Question 2 Multiple Choice
In half-circuit analysis of a differential amplifier driven in pure differential mode, what happens at the shared emitter node?
AIt rises by v_d/2, adding to the differential output
BIt becomes a virtual ground — the node does not move
CIt oscillates at twice the input frequency
DIt tracks the average of the two inputs (the common-mode voltage)

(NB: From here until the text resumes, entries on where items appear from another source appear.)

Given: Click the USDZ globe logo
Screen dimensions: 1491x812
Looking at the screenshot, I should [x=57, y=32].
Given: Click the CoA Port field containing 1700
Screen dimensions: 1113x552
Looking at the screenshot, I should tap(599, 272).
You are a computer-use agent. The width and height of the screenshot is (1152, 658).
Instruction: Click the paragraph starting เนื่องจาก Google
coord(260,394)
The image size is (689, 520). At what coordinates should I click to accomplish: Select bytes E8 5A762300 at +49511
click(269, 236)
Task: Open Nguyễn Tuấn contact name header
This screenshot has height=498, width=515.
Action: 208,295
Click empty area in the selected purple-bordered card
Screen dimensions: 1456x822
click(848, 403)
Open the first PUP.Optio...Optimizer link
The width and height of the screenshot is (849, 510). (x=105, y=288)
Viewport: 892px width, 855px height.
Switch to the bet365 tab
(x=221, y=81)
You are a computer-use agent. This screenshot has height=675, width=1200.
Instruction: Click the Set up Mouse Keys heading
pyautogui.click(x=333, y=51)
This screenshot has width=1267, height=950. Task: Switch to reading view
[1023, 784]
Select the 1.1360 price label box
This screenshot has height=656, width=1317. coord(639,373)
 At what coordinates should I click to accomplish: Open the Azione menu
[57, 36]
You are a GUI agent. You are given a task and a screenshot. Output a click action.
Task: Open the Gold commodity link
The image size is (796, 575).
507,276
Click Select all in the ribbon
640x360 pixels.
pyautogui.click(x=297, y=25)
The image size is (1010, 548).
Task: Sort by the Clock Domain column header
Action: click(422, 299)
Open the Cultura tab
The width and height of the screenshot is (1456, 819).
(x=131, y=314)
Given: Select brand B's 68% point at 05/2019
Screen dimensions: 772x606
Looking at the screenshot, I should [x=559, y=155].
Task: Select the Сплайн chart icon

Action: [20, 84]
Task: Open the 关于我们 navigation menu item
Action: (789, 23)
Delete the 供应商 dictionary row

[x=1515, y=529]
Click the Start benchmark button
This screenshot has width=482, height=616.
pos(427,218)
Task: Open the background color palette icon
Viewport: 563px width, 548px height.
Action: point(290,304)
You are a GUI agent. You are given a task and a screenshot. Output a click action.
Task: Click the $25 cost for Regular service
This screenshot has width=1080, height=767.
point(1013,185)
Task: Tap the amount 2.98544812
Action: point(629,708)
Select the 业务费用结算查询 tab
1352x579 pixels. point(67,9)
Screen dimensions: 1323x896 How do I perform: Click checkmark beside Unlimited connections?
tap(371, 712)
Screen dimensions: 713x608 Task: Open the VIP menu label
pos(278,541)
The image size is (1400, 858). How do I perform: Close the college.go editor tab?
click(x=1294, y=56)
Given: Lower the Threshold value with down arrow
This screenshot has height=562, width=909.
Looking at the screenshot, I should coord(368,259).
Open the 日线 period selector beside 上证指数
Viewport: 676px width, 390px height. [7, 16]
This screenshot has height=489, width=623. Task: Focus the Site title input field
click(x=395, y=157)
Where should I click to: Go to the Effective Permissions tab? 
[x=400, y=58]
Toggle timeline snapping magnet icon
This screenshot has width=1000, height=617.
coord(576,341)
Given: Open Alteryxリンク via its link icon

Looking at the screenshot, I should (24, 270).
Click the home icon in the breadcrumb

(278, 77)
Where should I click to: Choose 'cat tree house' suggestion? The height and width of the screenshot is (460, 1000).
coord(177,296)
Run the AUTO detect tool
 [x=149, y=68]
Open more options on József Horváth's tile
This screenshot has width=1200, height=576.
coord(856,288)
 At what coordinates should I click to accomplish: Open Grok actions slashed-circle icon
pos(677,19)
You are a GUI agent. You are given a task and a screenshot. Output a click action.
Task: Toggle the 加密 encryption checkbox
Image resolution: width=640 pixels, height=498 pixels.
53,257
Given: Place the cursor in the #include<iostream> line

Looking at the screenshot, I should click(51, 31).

By symmetry, differential-mode signals are equal and opposite: one transistor's emitter current increases by exactly the same amount the other decreases. These equal and opposite changes cancel at the shared emitter node, leaving it stationary — a virtual ground. This means the tail current source impedance has no effect on differential gain: each transistor effectively sees a grounded emitter and the gain is simply A_d = g_m·R_C. The virtual ground is the key insight that makes half-circuit analysis work.
Question 3 True / False
Taking the output from only one collector of a differential pair (single-ended output) gives half the differential voltage gain compared to taking the difference between both collectors.
TTrue
FFalse
Answer: True
True differential output takes V_out = V_C1 − V_C2. Each collector swings ±g_m·R_C·(v_d/2) in opposite directions, so the differential output is g_m·R_C·v_d. A single-ended output takes only one collector's swing, which is g_m·R_C·(v_d/2) — half the magnitude. Additionally, the single-ended output mixes in a common-mode component that the differential output rejects. This is why op-amps use differential output (or level-shift the single-ended signal) for maximum CMRR and gain.
Question 4 True / False
A differential amplifier with a perfect, infinite-impedance tail current source will have infinite CMRR regardless of transistor mismatches.
TTrue
FFalse
Answer: False
Even with a perfect tail current source (infinite impedance → zero common-mode gain from the tail), real transistors have mismatches: differences in V_BE, current gain β, and transconductance g_m between the two halves. These mismatches allow common-mode signals to produce a differential output component even when the tail is ideal. Practical CMRR is therefore limited to 60–120 dB by device matching, not infinite. Laser trimming and careful layout reduce mismatches but cannot eliminate them entirely.
Question 5 Short Answer
Explain why a high-impedance tail current source dramatically improves CMRR compared to a simple resistor, using the half-circuit analysis perspective.
Think about your answer, then reveal below.
Model answer: In common-mode analysis, both transistors receive the same signal and both emitter currents try to increase together. The tail element resists this: in the common-mode half-circuit, each transistor sees twice the tail impedance as emitter degeneration. With a resistor R_EE, this degeneration is finite, so common-mode gain A_cm = −R_C / (2R_EE) is nonzero. With a current mirror (output impedance r_o >> R_EE), the emitter degeneration becomes 2r_o — enormous — making A_cm nearly zero. Since CMRR = |A_d / A_cm| and differential gain A_d is unaffected (the virtual ground means the tail plays no role in differential mode), replacing the resistor with a high-impedance current mirror primarily reduces A_cm, which multiplies CMRR by the impedance ratio.
The asymmetry is the key: the tail impedance appears in the common-mode half-circuit but not in the differential half-circuit (virtual ground). This means you can make the tail as high-impedance as you want to suppress common-mode gain without affecting differential gain at all. A current mirror with r_o = 1 MΩ versus a 10 kΩ resistor improves CMRR by 40 dB — a factor of 100 — which in practice is the difference between a usable precision amplifier and an amplifier dominated by common-mode noise.